1971 F1 World Championship

Championship:
F1 World Championship
Series:
Year:
1971
Champion:
Other years:
Other 1971 championships:
Description

In his first full year as a constructor, Ken Tyrrell gave Jackie Stewart a car that was both quick and reliable. Stewart delivered six wins and the 1971 world title for the team – a dominant performance reminiscent of his fellow Scotsman Jim Clark. Adding to the Tyrrell success, Stewart's charismatic young team-mate Francois Cevert scored his first victory at the final race of the year on the newly extended Watkins Glen circuit.

A strong campaign had been expected from Ferrari, which enjoyed a power advantage over its Ford Cosworth rivals. Race wins did materialise, at the opening Grand Prix in South Africa where Mario Andretti inherited his first victory after Denny Hulme was delayed in the closing laps, and for Jacky Ickx in Holland. But the team failed to sustain a yearlong championship challenge.

Ronnie Peterson ended his second year in the World Championship as runner-up for the works March team. Although he did not win a Grand Prix, he finished second on four occasions and also won the European Formula 2 Trophy for the team.

BRM scored successive victories in late summer: Jo Siffert won in Austria despite a last lap puncture and Peter Gethin was successful in Italy. The latter was the closest Grand Prix of all time with the first five cars separated by just 0.61 seconds. At an average speed of over 150mph it was also the fastest GP for three decades. But tragedy dogged the team as both Siffert and Pedro Rodriguez died while competing outside the championship.

Lotus endured its first year without a win since 1959, despite the previous success of the Lotus 72 and Emerson Fittipaldi’s promise.

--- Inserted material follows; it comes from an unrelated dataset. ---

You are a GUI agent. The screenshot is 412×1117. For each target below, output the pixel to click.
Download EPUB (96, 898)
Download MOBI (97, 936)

Major technical developments included the introduction of slick (untreaded) tyres and airboxes, which boosted power by increasing the air pressure into the engine. In addition, Lotus experimented with the Pratt & Whitney gas turbine engine. The spread of sponsorship saw the British Grand Prix supported by the Wool Marketing Board for the first time. But while slick tyres, airboxes and race sponsorship all proved successful, gas turbines did not catch on.